WASHINGTON (FNS) -- Paranoia over Y2K sent retail sales at grocery stores skyrocketing in December, according to figures released by the Commerce Department last week.
Sales at grocery stores increased 2.0% in December, after gaining only 0.6% in November. Against December 1998, retail sales were up 7.1%. Drug and proprietary stores also saw dramatic increases in December. For the month sales were up 1.7%, after a 0.2% increase in November. Year-over-year sales were up a whopping 11.7%.
In the general category of food stores, sales also surged 2.0% for the month, after increasing 0.7% in November. For the year sales were up 7.0%.
"The gains in grocery and drug stores were likely because people were stocking up on Y2K items like water and food," said Larry Horowitz, a senior economist with Primark Decision Economics in Boston. "But, we believe these gains might be offset by a drop in sales in January because people don't need to buy as much."
Total 1999 retail sales for food and grocery stores were significantly higher than total 1998 sales, according to the report. Grocery stores raked in a seasonally unadjusted $436.9 billion in 1999 -- a 5.4% increase over 1998's total yearly sales.
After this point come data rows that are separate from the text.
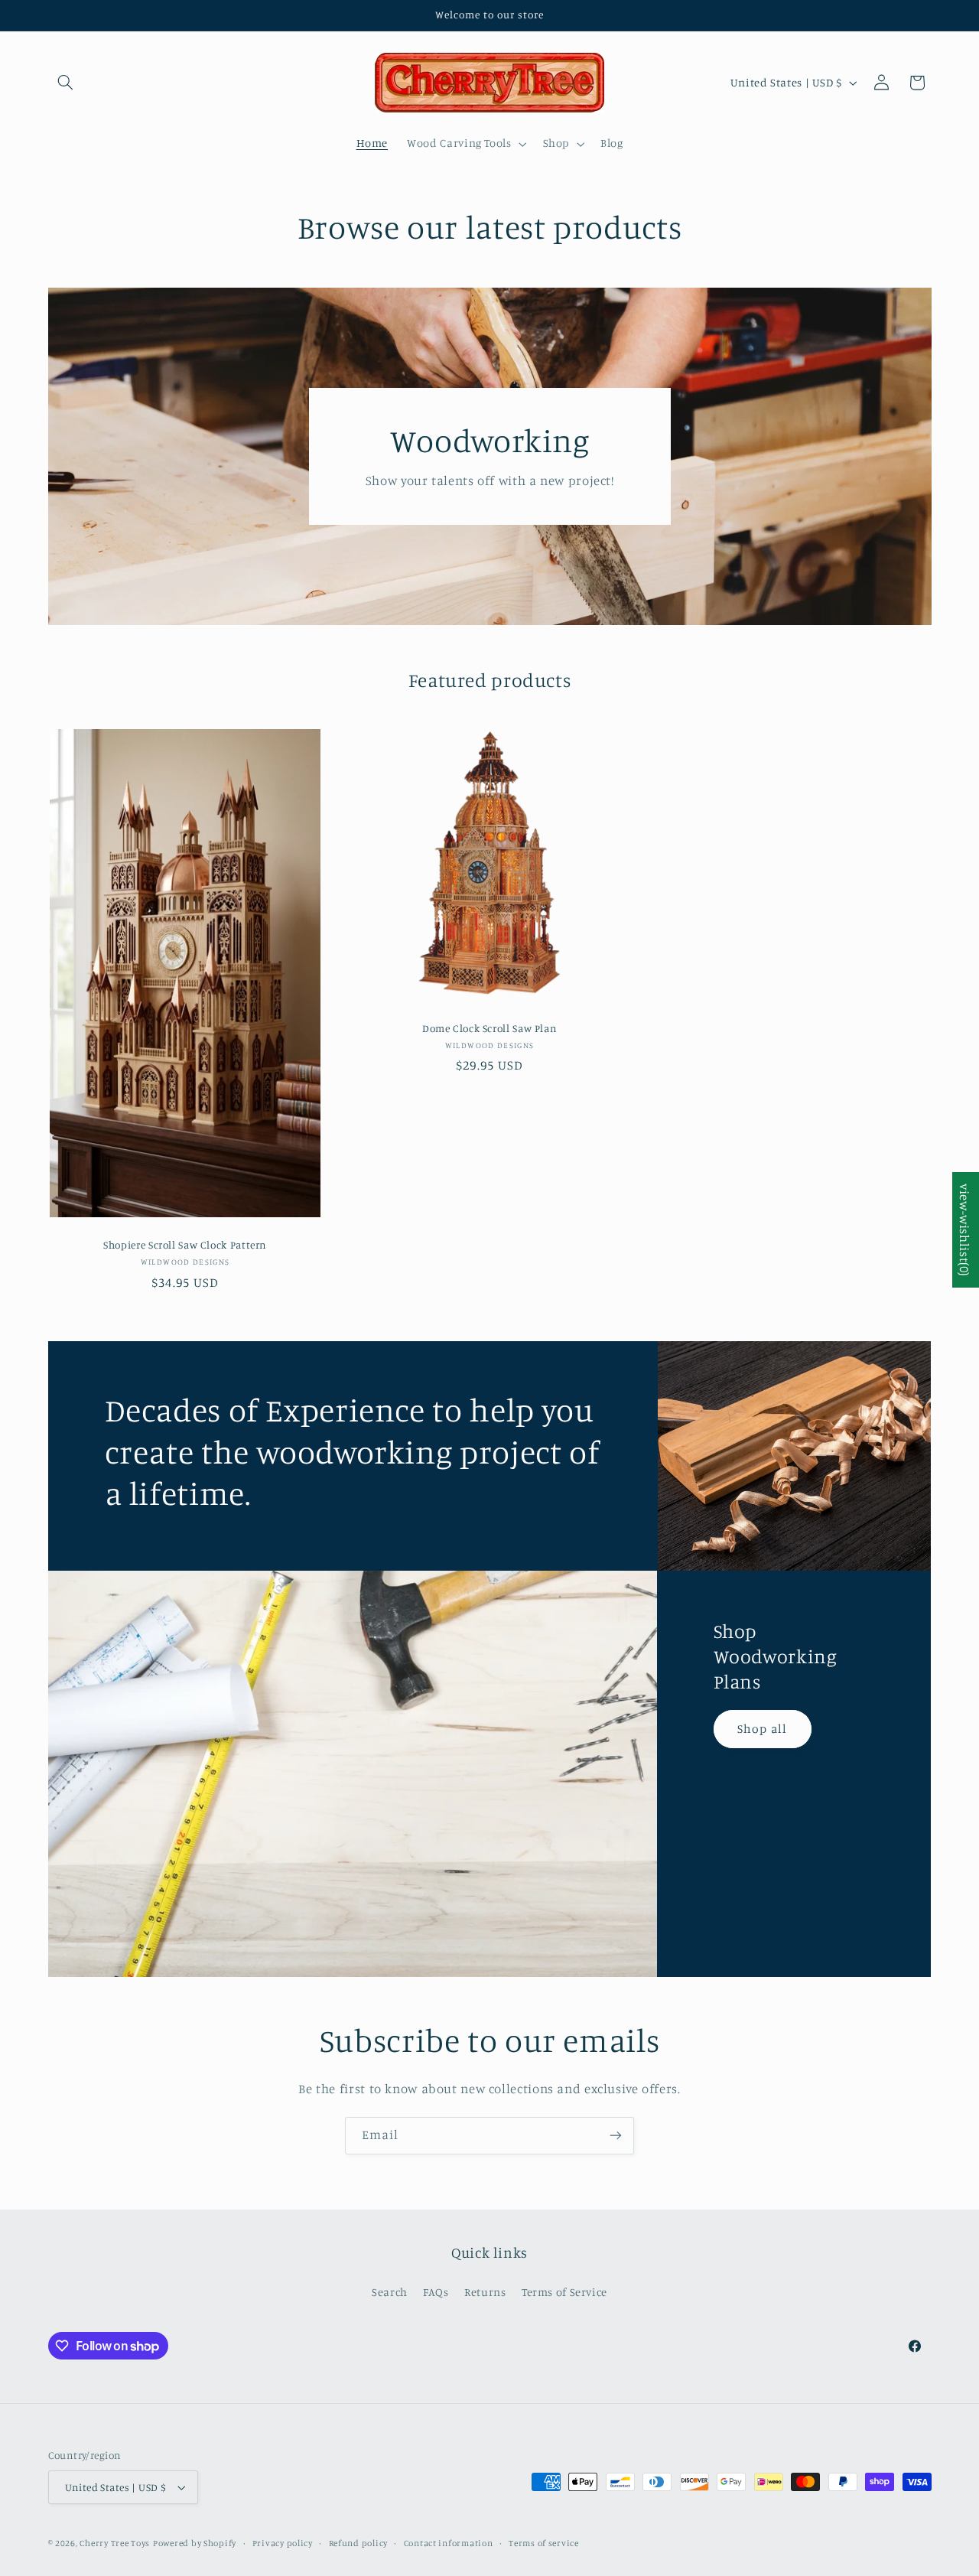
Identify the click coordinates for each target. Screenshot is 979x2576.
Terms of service (544, 2543)
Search (390, 2291)
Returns (485, 2291)
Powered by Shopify (194, 2543)
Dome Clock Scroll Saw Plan (489, 1027)
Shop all (762, 1728)
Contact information (448, 2543)
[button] (65, 82)
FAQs (436, 2291)
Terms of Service (564, 2291)
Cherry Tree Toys (115, 2543)
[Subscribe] (615, 2135)
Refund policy (359, 2543)
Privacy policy (282, 2543)
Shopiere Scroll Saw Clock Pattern (185, 1245)
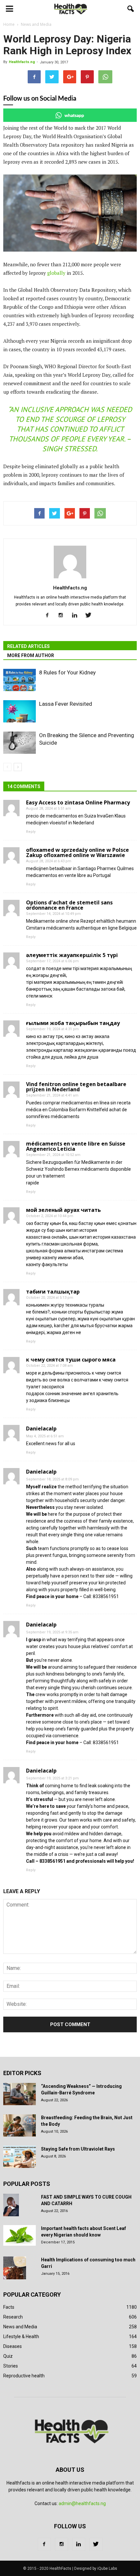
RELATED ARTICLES (28, 646)
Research (13, 2317)
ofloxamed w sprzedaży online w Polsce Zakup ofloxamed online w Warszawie (77, 852)
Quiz (8, 2356)
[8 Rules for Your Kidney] (19, 680)
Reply (30, 832)
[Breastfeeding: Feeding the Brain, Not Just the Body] (19, 2125)
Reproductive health (24, 2375)
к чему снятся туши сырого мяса (71, 1359)
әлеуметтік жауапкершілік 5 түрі (72, 955)
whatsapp (74, 115)
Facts (8, 2307)
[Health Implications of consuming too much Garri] (14, 2267)
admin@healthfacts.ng (82, 2503)
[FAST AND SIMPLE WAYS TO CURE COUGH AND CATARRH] (11, 2205)
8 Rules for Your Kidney (67, 672)
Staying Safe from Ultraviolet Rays (78, 2149)
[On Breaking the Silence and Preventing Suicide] (19, 743)
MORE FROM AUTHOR (30, 655)
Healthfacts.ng (22, 62)
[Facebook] (49, 615)
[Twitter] (90, 615)
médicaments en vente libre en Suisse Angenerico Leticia (75, 1146)
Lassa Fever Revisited (65, 704)
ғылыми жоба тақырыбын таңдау (73, 1023)
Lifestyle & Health (21, 2336)
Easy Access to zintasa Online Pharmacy (78, 802)
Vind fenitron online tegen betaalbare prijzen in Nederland (76, 1087)
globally (57, 273)
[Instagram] (63, 615)
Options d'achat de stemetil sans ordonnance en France (69, 905)
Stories (10, 2366)
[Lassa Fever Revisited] (19, 711)
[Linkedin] (77, 615)
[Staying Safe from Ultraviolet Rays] (19, 2157)
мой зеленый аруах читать (63, 1210)
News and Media (20, 2326)
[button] (131, 9)
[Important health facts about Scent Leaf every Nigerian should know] (19, 2235)
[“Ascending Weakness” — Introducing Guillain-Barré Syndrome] (19, 2094)
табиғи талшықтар (53, 1291)
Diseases (12, 2346)
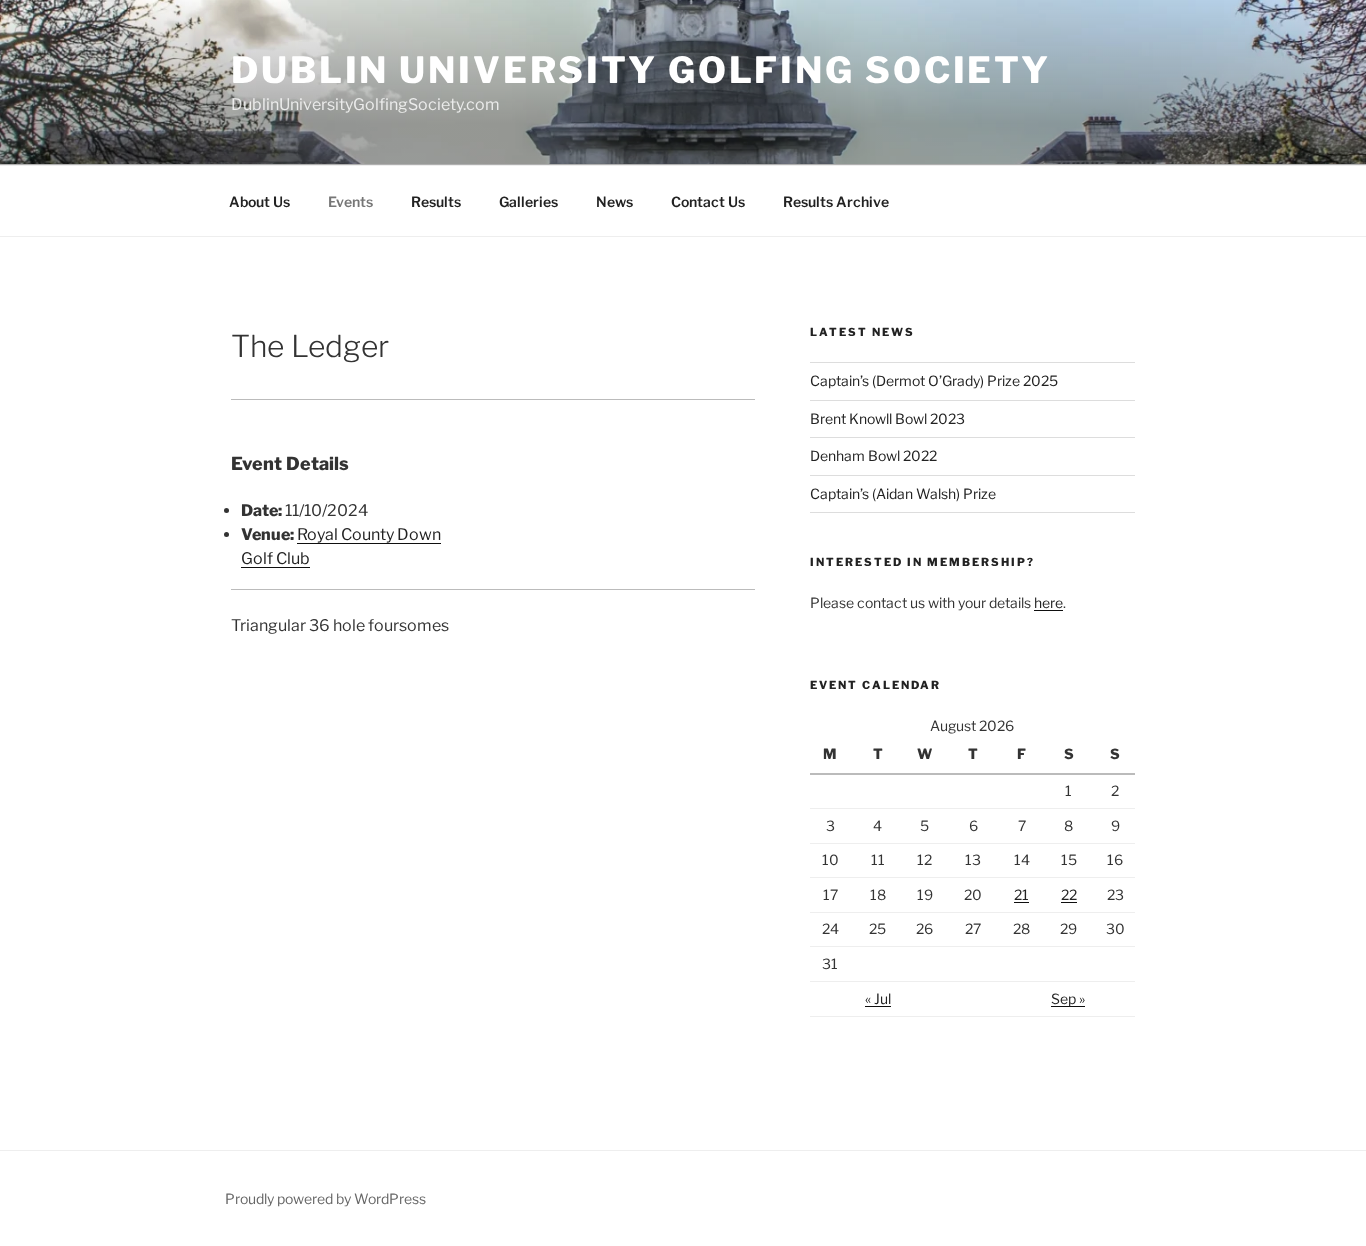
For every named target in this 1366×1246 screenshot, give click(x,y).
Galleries (528, 201)
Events (350, 201)
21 (1021, 894)
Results (436, 201)
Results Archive (836, 201)
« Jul (878, 998)
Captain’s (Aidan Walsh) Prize (903, 493)
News (614, 201)
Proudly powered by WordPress (325, 1198)
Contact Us (708, 201)
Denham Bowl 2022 (873, 455)
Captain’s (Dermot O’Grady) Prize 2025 (934, 380)
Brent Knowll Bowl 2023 (887, 418)
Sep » (1068, 998)
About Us (259, 201)
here (1048, 602)
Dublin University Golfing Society (641, 70)
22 (1069, 894)
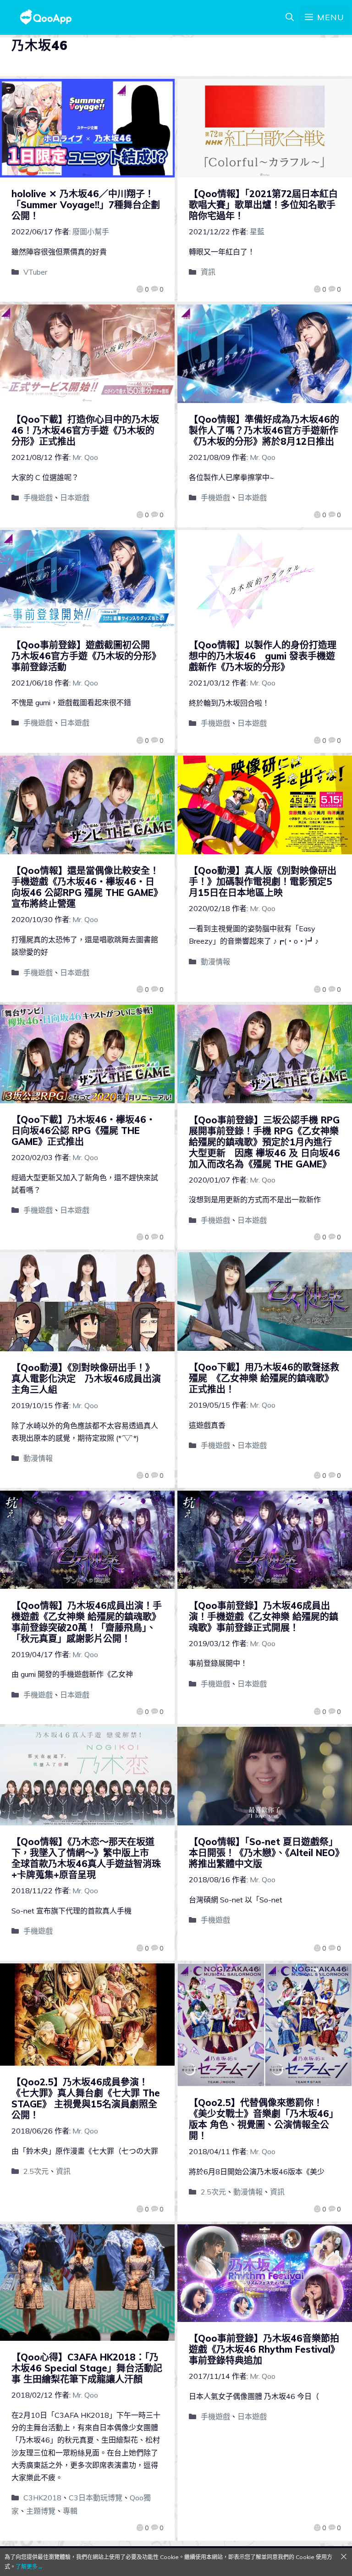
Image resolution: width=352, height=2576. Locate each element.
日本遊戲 (74, 497)
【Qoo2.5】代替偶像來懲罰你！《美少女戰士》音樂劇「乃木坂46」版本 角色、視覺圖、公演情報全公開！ (263, 2119)
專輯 (70, 2510)
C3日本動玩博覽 (95, 2497)
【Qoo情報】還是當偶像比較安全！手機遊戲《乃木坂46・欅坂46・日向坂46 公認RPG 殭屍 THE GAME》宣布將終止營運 (87, 887)
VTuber (35, 271)
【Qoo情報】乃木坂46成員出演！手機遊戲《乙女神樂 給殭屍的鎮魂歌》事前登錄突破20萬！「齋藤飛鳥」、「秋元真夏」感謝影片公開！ (86, 1622)
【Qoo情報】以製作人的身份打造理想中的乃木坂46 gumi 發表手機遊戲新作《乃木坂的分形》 (262, 656)
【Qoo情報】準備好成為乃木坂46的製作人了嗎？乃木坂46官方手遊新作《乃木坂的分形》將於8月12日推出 (264, 430)
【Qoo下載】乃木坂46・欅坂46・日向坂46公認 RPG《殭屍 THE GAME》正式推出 (83, 1130)
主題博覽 (40, 2510)
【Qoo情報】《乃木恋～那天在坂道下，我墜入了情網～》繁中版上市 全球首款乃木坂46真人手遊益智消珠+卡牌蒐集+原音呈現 (86, 1858)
Food stores sold $461.1 billion worth of merchandise last year, which is a 5.2% increase over 1998. Sales at drug and proprietary stores totaled $118.8 billion -- an 11.3% increase over 1998. Eating and drinking places saw a 7.2% increase over 1998 with sales totaling $285.7 billion.
Overall, retail sales for December were $259.6 billion, an increase of 1.2% from November and up 9.7% from December 1998. Excluding new-car sales, which account for about one-quarter of monthly retail sales, retail sales gained 1.4 percent to $194.7 billion. This was the biggest gain excluding autos since a 1.5% increase in April 1996.
"Holiday 1999 more than met our high expectations," said Rosalind Wells, chief economist for the National Retail Federation. "The significant increases the industry enjoyed this year will be very hard to top, but barring any unforeseen circumstances, we believe retailers will continue to post modest, but solid gains into 2000."
The robust sales report reinforced economists' beliefs that the Federal Reserve might increase interest rates at its Feb.1 meeting. The Fed increased rates three times last year to keep the economy from overheating.
"This report showed that consumer strength is much greater than expected," Horowitz said. "It blew away all estimates and we predict the momentum in consumer spending will continue throughout the year."